Jean-Marc Hovasse : Oui, mais le film suit quand même de très près la préface biographique de Frances Vernor Guille au premier tome du journal.
Laura El-Makki : Le témoignage de Gertrude Tennant de 1862 est très précieux (Gertrude Tennant, Mes souvenirs sur Hugo et Flaubert, éd. établie et présentée par Yvan Leclerc et Florence Naugrette, textes anglais traduits par Florence Naugrette et Danielle Wargny, postface de Jean-Marc Hovasse, de Fallois, 2020). Ses souvenirs sur Adèle dans sa dernière année à Hauteville House sont de première main.
Guy Rosa : Coudre Adèle H. Isabelle Adjani (19 ans) à Adèle, fille de Victor Hugo, 32 ans, est une opération qu’on peut faire, mais qui n’est pas fondée sur la connaissance de la biographie de Victor Hugo ni de sa famille.
Françoise Chenet : Truffaut a un peu vampirisé les deux Adèles…
Guy Rosa : … et on peut en admirer le résultat sans croire y trouver un savoir.
Françoise Chenet : Oui, bien sûr, même si la neutralité est difficile, ou impossible dans certaines situations. Ce que travaille Truffaut, c’est le rapport père-fille, la question du patriarcat, déjà. Truffaut construit son personnage comme Adèle construit le sien.

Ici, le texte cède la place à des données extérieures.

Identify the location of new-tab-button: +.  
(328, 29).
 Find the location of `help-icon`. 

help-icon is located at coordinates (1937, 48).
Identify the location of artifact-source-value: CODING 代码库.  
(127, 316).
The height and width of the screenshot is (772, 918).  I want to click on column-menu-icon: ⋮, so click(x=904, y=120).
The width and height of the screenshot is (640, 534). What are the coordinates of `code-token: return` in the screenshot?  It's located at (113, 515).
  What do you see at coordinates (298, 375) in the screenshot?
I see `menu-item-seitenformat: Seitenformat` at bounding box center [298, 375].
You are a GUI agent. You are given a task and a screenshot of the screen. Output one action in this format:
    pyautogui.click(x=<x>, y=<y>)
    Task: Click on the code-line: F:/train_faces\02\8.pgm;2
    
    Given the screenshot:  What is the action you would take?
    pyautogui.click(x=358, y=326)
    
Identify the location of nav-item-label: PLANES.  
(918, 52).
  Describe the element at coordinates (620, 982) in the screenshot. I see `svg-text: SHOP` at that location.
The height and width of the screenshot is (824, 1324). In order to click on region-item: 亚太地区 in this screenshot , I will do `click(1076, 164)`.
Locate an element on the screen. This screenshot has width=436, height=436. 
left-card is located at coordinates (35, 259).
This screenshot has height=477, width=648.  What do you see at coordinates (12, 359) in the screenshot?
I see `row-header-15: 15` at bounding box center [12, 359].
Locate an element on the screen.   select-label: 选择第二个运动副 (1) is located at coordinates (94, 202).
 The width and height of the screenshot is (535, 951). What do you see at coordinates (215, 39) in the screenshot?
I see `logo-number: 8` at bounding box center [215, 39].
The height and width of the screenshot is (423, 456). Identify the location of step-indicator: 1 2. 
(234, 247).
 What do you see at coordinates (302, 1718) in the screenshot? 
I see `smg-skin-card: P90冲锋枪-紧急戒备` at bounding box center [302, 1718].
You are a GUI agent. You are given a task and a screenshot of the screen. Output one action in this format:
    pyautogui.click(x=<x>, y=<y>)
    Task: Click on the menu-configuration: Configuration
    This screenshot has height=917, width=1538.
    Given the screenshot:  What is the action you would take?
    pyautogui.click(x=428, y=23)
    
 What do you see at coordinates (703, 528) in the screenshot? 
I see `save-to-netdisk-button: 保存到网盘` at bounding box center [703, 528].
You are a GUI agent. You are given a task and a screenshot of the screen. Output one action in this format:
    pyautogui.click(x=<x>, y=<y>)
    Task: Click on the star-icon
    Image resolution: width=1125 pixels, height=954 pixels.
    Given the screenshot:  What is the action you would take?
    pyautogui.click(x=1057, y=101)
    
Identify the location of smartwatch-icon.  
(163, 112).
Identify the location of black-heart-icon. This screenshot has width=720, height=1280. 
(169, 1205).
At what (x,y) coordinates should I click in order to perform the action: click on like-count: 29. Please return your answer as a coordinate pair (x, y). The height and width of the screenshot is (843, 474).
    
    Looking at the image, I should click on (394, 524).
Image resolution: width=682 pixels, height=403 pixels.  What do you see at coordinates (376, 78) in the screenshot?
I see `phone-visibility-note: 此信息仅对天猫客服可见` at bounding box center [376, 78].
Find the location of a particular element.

Laura El-Makki : Truffaut avait utilisé le premier tome du journal pour écrire cette histoire et construire son scenario. Ce qui est passionnant, c’est que le journal apparaît comme une préparation à ce qui va suivre ; il prépare le grand saut. C’est un document vraiment unique en son genre, inédit dans sa forme, et dans ce qu’il propose.
Jean-Marc Hovasse : Avec une histoire éditoriale tout aussi fascinante, même s’il est au départ comparable au manuscrit du Victor Hugo raconté par un témoin de sa vie.
Florence Naugrette : Oui, il a failli disparaître.
Jean-Marc Hovasse et Florence Naugrette concluent la séance en remerciant une nouvelle fois Laura El Makki et en présentant le remarquable CD Adèle Hugo, Mélodies sur des poèmes de Victor Hugo orchestrées par Richard Dubugnon (Alpha-Classics, 2024), interprétées par de grandes voix (Karine Deshayes, Sandrine Piau, Isabelle Druet, Axelle Fanyo, Anaïs Constans, Laurent Naouri et le Chœur de l’opéra de Dijon) et l’orchestre Victor Hugo sous la direction de Jean-François Verdier. Il a reçu depuis sa sortie un accueil triomphal et mérité aussi bien dans la presse que dans le public, qui a pu l’entendre en concert au théâtre Ledoux de Besançon ou encore au festival Berlioz de La Côte-Saint-André.